> TASK BRIEF
From the entries that follow, copy each line in which "page" appears.

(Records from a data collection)
..........

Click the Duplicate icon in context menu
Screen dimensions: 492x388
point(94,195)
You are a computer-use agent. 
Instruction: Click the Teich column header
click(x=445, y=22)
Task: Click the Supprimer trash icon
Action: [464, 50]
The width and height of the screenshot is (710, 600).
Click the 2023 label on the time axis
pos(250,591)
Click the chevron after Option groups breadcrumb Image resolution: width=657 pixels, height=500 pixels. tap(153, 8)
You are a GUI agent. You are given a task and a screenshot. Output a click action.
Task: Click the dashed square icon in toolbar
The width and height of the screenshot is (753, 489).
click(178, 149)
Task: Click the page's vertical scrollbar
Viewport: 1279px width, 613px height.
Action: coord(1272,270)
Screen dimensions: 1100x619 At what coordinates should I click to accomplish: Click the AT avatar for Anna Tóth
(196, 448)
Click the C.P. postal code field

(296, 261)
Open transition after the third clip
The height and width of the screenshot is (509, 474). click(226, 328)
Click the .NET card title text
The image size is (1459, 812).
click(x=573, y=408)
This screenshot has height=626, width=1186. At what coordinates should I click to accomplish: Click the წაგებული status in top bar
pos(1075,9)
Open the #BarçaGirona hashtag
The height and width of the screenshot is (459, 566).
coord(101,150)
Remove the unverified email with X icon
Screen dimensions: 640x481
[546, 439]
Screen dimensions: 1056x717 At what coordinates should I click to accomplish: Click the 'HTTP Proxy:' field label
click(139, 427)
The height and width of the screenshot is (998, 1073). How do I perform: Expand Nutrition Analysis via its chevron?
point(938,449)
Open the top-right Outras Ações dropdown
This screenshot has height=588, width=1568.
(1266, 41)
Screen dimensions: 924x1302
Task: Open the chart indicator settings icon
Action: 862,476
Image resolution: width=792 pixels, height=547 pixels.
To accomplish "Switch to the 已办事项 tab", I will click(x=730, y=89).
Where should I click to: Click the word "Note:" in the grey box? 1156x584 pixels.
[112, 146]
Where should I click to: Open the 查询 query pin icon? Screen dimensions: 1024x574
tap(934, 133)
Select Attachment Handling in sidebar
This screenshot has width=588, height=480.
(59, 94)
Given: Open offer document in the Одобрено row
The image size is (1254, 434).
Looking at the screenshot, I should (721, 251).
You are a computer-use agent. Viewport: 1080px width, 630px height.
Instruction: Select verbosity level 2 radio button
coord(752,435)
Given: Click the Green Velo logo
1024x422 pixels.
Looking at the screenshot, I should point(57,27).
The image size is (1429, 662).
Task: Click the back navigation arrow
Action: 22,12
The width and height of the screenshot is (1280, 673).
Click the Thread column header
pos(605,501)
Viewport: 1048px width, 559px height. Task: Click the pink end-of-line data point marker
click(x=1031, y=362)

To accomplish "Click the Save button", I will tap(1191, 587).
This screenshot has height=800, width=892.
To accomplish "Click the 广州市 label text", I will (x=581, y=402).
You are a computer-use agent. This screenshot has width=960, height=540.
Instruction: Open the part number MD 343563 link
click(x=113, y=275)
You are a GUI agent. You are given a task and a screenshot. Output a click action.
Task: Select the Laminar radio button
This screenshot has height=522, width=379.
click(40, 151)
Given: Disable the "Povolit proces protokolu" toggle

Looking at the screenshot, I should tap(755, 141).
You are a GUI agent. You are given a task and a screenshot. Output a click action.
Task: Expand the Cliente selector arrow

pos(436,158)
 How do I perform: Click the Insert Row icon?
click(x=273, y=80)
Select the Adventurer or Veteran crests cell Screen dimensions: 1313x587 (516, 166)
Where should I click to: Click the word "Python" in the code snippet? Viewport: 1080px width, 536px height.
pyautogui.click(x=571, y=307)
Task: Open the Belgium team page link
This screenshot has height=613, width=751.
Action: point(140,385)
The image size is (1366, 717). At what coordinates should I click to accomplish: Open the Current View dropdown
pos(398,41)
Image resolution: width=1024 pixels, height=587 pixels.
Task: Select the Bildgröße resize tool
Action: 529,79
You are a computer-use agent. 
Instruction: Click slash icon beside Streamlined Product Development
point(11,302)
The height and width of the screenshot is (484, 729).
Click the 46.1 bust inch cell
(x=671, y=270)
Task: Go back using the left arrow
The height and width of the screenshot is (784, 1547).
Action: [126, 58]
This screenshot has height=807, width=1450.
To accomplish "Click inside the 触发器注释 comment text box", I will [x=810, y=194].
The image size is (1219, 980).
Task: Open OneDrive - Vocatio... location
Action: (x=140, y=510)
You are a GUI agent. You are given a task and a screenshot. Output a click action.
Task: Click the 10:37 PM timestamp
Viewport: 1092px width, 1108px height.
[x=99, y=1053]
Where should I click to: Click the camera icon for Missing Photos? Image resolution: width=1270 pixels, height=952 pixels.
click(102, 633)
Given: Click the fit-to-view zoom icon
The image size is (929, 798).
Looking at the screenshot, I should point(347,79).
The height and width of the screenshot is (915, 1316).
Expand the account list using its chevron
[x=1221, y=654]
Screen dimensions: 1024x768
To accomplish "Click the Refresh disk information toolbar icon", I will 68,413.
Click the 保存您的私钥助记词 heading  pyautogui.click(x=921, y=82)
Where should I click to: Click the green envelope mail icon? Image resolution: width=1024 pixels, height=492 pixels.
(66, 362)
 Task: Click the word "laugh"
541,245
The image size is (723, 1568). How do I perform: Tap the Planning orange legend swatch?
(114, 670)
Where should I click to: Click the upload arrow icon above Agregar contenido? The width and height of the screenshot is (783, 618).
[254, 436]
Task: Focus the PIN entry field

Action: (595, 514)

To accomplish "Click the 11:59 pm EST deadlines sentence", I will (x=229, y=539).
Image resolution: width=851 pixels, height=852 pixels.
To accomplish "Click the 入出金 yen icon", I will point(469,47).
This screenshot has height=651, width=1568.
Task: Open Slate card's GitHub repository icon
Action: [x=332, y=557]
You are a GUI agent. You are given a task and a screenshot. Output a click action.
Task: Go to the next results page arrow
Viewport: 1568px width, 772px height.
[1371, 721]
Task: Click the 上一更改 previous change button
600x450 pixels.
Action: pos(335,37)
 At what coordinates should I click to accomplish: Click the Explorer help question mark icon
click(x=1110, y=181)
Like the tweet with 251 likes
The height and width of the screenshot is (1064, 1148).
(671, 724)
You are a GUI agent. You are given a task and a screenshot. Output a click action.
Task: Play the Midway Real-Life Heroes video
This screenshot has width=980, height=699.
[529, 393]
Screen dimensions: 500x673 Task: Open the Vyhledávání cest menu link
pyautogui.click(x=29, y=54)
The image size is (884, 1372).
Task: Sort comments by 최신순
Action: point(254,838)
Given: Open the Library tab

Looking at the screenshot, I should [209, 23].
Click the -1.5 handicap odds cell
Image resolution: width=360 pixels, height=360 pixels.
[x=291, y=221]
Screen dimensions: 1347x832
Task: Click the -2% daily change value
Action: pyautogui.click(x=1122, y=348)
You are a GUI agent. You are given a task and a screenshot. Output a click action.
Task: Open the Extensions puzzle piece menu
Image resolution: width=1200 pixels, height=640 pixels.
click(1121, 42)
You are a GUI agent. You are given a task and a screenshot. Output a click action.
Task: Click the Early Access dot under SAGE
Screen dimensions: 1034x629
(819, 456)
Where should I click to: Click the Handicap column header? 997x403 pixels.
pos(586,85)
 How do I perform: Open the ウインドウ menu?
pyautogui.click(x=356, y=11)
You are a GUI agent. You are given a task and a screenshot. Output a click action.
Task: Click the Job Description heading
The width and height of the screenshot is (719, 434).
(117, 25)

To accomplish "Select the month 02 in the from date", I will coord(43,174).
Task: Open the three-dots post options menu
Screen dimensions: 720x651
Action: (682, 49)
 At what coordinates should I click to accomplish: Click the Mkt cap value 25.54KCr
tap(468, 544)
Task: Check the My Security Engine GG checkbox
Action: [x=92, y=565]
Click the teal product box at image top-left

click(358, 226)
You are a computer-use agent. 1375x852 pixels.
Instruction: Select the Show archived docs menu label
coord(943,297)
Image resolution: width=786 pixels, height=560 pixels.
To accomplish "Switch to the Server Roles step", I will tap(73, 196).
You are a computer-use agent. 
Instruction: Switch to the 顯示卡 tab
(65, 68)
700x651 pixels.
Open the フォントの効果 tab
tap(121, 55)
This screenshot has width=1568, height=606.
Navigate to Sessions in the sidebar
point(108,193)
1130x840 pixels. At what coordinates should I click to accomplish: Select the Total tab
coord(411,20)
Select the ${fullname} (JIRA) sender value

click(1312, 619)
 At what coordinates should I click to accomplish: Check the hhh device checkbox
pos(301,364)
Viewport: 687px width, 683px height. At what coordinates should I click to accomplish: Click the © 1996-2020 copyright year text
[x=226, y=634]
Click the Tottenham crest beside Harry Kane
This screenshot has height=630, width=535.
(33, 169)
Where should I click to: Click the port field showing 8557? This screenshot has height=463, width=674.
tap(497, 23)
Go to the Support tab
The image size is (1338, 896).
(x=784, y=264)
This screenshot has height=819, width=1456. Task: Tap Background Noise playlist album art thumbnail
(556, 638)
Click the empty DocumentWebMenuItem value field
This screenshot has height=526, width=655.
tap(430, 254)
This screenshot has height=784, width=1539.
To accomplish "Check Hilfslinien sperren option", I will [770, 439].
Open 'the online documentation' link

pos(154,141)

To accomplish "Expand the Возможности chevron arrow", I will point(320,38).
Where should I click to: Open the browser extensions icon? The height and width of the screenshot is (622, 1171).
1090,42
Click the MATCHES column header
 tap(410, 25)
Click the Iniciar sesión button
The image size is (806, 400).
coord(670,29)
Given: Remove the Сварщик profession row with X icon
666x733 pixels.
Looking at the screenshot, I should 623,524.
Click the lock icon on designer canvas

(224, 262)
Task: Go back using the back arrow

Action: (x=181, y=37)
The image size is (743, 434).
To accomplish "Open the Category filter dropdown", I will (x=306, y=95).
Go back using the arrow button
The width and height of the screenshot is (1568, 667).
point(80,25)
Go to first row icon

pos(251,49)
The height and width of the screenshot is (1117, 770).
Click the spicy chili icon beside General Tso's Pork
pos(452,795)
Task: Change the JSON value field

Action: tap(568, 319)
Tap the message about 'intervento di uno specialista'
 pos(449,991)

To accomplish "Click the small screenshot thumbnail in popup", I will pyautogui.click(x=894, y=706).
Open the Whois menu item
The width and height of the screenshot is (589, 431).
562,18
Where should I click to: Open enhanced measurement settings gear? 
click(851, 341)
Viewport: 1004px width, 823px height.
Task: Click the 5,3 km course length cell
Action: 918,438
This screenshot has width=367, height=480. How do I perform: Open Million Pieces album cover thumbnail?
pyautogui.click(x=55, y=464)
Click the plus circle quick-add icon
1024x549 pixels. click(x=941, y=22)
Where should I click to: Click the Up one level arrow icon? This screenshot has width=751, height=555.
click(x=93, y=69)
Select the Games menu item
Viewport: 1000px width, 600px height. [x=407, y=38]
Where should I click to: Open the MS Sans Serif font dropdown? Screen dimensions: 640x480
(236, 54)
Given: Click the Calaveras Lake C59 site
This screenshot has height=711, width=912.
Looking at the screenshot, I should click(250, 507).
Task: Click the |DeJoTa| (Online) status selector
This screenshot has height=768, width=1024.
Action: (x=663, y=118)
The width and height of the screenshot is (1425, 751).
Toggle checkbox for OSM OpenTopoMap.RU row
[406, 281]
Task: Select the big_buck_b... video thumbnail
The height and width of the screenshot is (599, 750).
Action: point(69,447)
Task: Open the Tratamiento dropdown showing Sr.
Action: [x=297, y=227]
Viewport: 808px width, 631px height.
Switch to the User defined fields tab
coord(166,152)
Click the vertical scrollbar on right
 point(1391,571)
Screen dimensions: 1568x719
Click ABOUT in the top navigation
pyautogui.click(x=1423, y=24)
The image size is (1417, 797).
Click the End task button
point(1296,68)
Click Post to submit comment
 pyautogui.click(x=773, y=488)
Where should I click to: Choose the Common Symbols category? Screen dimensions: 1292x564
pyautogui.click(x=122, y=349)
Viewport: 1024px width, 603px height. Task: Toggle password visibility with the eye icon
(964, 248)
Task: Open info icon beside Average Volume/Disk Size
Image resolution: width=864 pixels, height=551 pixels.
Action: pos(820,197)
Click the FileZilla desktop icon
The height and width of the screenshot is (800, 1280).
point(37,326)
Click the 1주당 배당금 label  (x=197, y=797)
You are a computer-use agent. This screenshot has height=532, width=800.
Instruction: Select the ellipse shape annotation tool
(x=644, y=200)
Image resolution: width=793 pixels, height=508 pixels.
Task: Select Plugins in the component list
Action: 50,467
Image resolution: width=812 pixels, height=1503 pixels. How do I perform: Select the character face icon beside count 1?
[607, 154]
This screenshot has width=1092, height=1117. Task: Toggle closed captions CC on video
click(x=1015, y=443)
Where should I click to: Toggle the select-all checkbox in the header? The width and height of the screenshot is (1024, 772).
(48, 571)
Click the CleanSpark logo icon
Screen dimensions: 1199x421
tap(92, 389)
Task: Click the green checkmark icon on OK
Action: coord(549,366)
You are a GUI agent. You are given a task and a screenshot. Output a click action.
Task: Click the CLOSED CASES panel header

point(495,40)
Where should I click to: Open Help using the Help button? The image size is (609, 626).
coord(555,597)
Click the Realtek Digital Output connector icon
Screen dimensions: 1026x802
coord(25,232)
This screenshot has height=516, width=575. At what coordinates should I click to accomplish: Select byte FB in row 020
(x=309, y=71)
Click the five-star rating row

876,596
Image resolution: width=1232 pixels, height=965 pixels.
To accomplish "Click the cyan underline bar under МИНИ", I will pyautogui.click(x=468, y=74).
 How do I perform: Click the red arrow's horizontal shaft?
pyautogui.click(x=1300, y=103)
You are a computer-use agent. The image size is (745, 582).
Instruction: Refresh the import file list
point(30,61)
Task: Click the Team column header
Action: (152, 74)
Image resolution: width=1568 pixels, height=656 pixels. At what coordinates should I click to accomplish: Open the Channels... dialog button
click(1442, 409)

..........

> SOLUTION TO THIS TASK
Task: Click the page's vertical scrollbar
Task: Open the Belgium team page link
Task: Go to the next results page arrow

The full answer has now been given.